• [TRECHO PARA LEITURA]
Será que a Bioética consegue encontrar alguma razoabilidade para os objetivos possíveis de serem desejados em conflitos médico-paciente no ecossistema da beira do leito? A resposta é alta chance de expor as lógicas pretendidas na afirmação da maioria deles. É útil para elevar o nível de compreensão mútua embora sem compromisso com a aceitação.
Não é incomum argumentações identificadas revelarem-se “malabarismos mentais”, manobras para prover um sentido pretendido e que, comumente, carregam o ônus de promoverem indeterminações, indecisões e propensões aparentemente admissíveis muito embora com potencial de contestação pelo senso comum. Haverá sempre algum ar de legitimidade em alegações que muitos não veem com bons olhos e classificam como “forçação de barra”, “desculpa esfarrapada” ou “saída pela tangente”.
Cenário ilustrativo é a escolha guiada por fortes impulsos emocionais que “pula pensamentos-filtros” e que superpõe impactos possíveis em único bloco. A resultante não tem como ser afirmada como a melhor decisão, mas uma eventual escolha antagônica centrada num passo a passo com certa lógica cairia num “absurdo” do mundo real. Em outras palavras, a desconstrução da contraposição é que dá validade à posição.
O residente é desrespeitado pelo paciente numa consulta ambulatorial e solicita a sua chefia que passe o caso para um colega. O passo-a-passo da contraposição à posição reivindicatória não consegue atingir nível administrativo ou ético indiscutível de amparo ao médico solicitante. Contudo, o teor das ameaças do paciente que faz lembrar tragédias já acontecidas derruba a lógica da contraposição que cada nova consulta, até porque conflituosa, será uma oportunidade de ganho de aprendizado para o residente.
Uma percepção convergida numa ênfase qualitativa – risco de dano físico- pode superar, pois, uma visão quantitativa baseada em cada um dos seus múltiplos componentes. Não é uma questão apriorística que 4 argumentos para um lado ganham de apenas um argumento para o outro, mas o reconhecimento da legitimidade de uma tomada de decisão conforme o modo com que uma violência foi “sentida” individualmente. É alerta contra a hierarquização de avalanches de intelectualizações compreensíveis nos fundamentos mas desatentas a sentidos pontuais do mundo real.
A possibilidade de o excesso de confiança na lógica vir a representar uma superioridade de apreciação não exatamente aconselhável lembra o paradoxo de movimento de Zenão de Eleia (?- 425 ac): Se o velocista Aquiles for disputar uma corrida com uma tartaruga deve ser aconselhado a não dar nenhuma vantagem inicial à oponente, pois, então, nunca a vencerá. Quando Aquiles atingir o ponto de onde a tartaruga partiu, esta já percorreu alguma distância e continuará na frente; quando Aquiles chegar neste segundo ponto, a tartaruga já estará num terceiro ponto adiante e, assim, ao infinito.
Não faltam paradoxos no ecossistema da beira do leito que reforçam o ponto de vista da Bioética que nem sempre a análise cuidadosa baseada em evidências sobrepuja uma síntese baseada em vivências. A busca do equilíbrio pode ser um trabalho de Sísifo, interminável, mas, no ecossistema da beira do leito nunca inútil.

• [TAREFA] No trecho, o que o residente pede à chefia depois de ser desrespeitado pelo paciente numa consulta ambulatorial?

• [DADOS FORNECIDOS]
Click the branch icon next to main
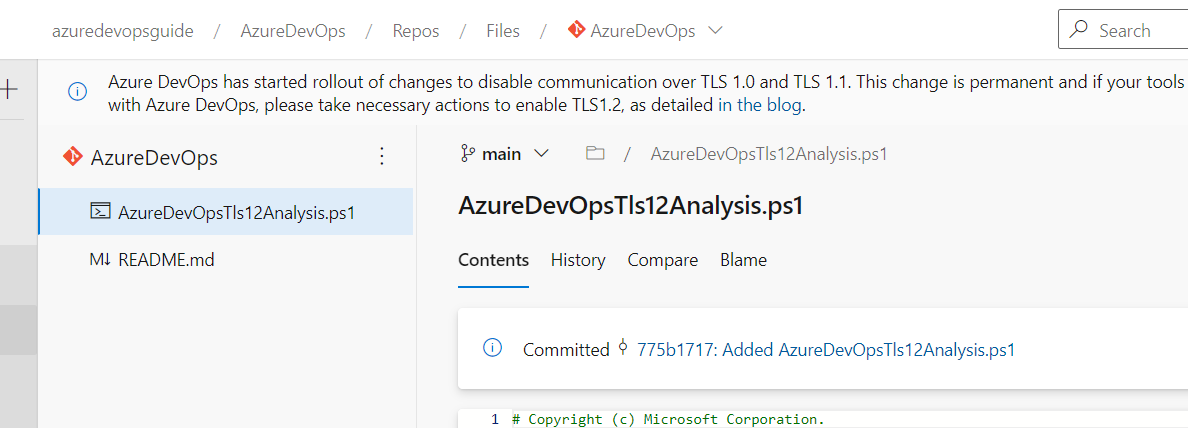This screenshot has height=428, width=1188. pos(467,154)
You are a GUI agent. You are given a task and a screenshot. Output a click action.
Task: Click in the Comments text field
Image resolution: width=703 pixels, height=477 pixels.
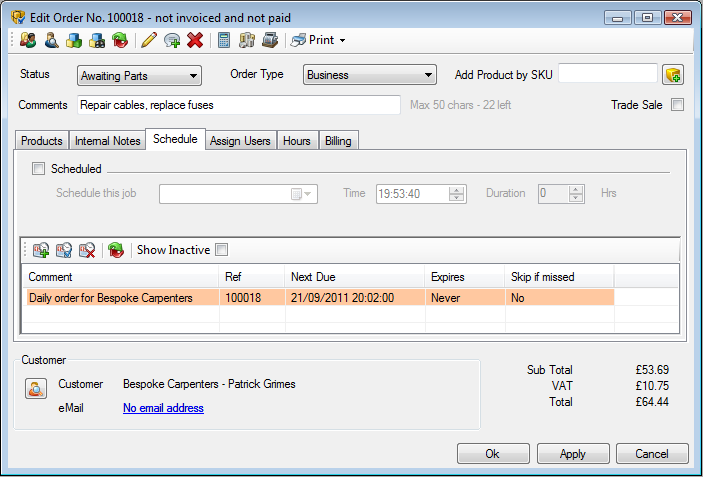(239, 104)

...

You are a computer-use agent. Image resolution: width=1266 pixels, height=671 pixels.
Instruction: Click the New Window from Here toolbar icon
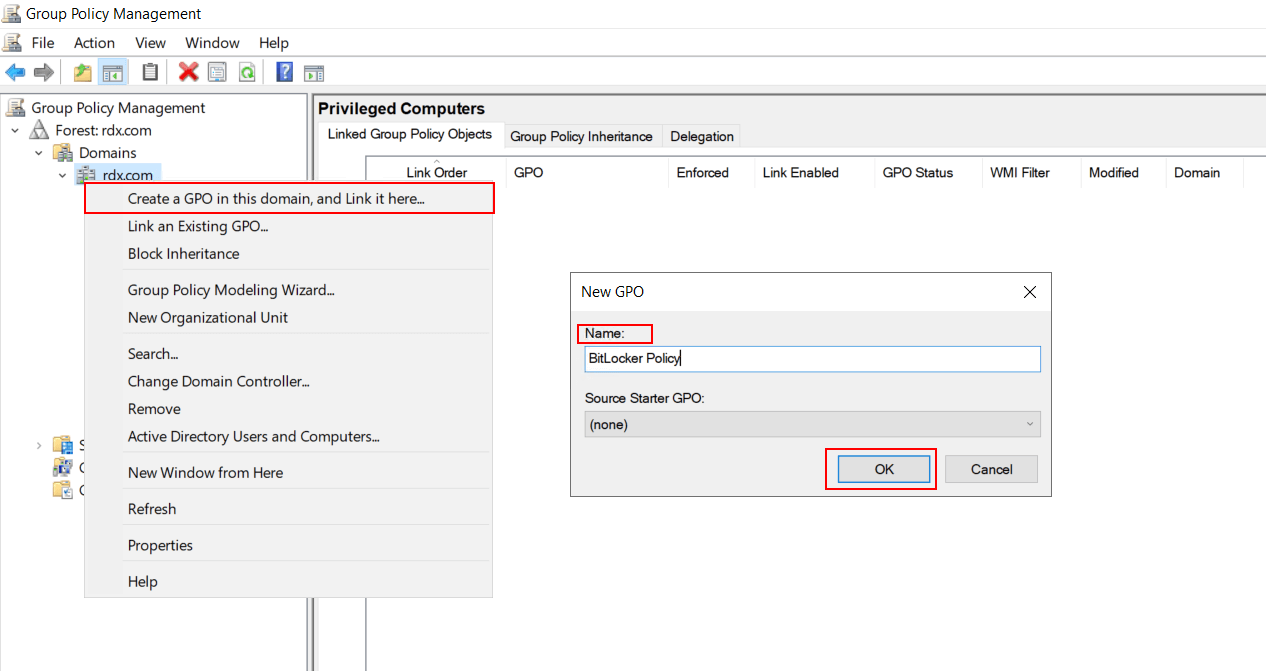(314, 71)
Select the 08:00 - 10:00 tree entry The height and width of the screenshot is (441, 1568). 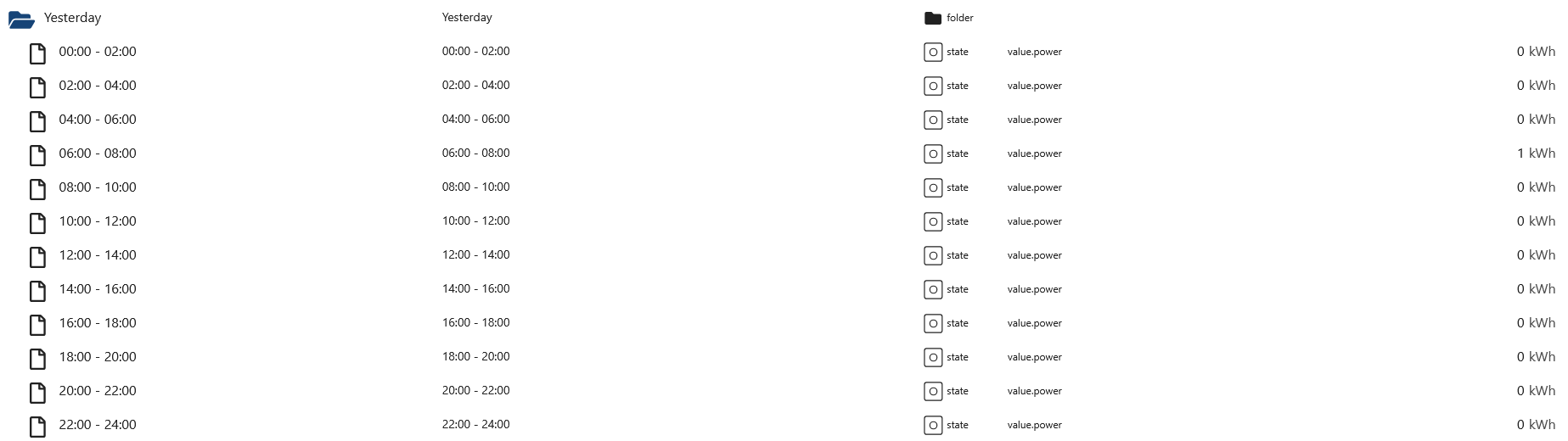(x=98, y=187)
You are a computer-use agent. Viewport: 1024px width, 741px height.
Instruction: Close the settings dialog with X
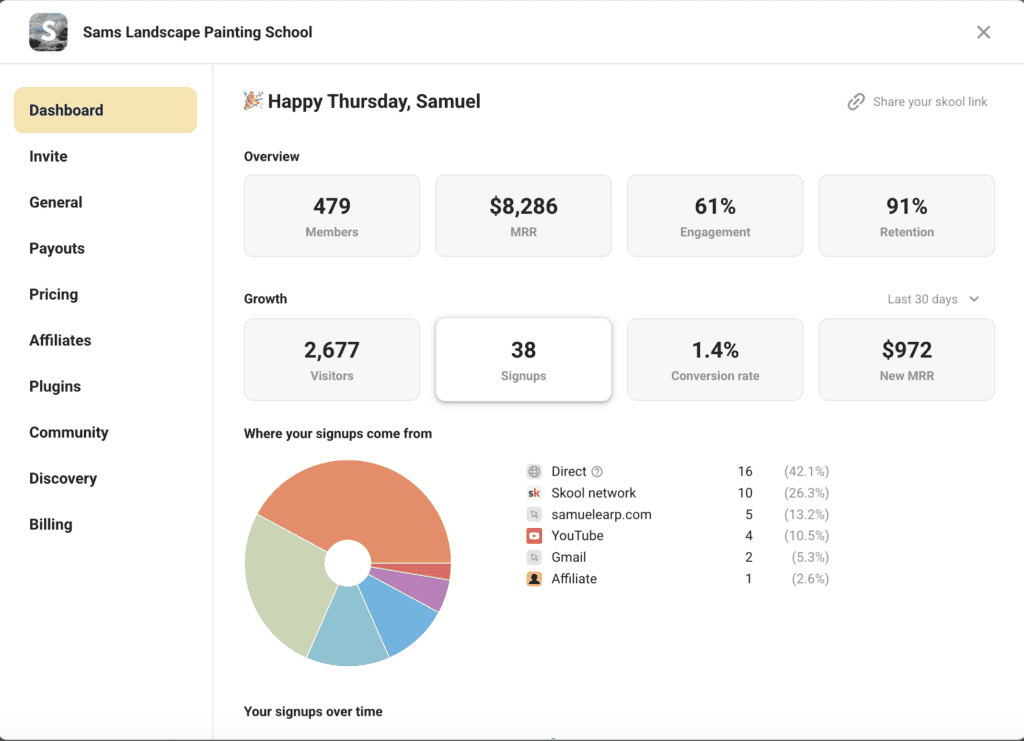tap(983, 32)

* * *

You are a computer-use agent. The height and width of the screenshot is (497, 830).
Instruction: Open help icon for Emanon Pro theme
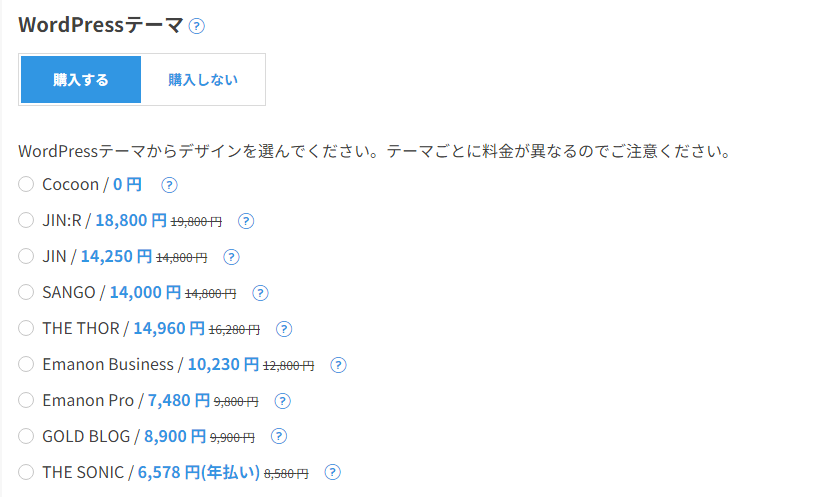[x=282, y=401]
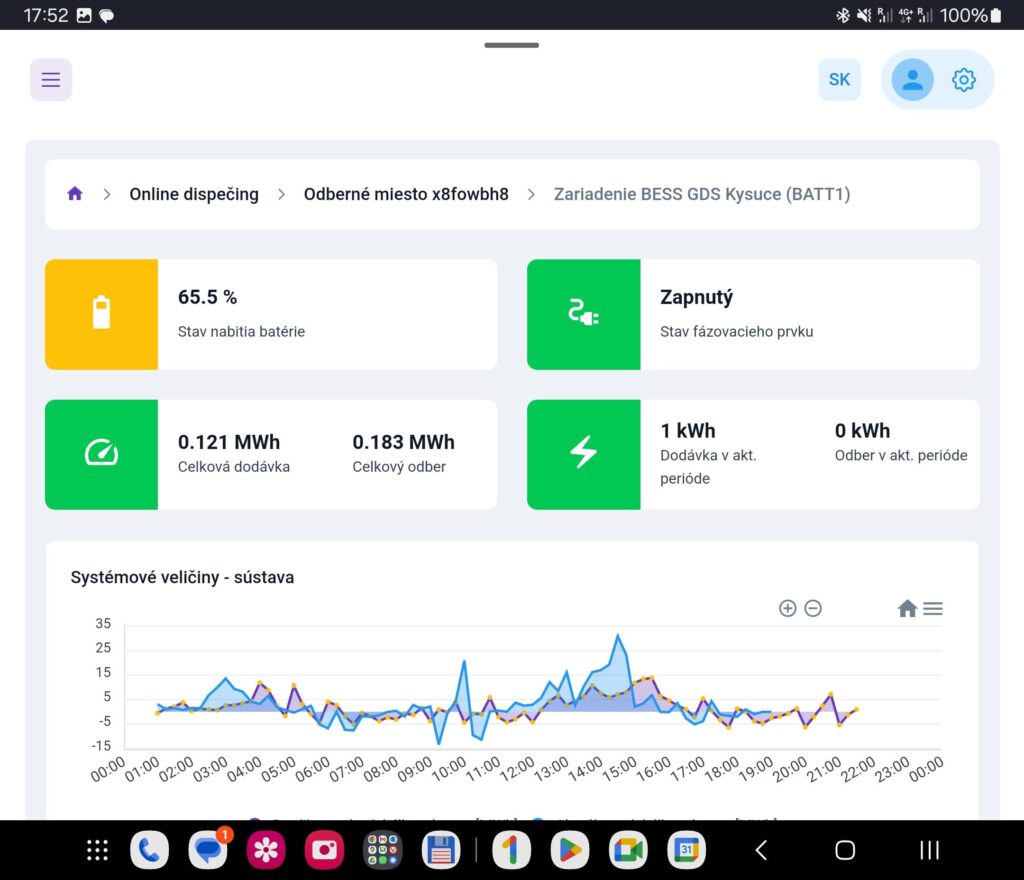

• [RESPOSTA] Que passe o caso para um colega.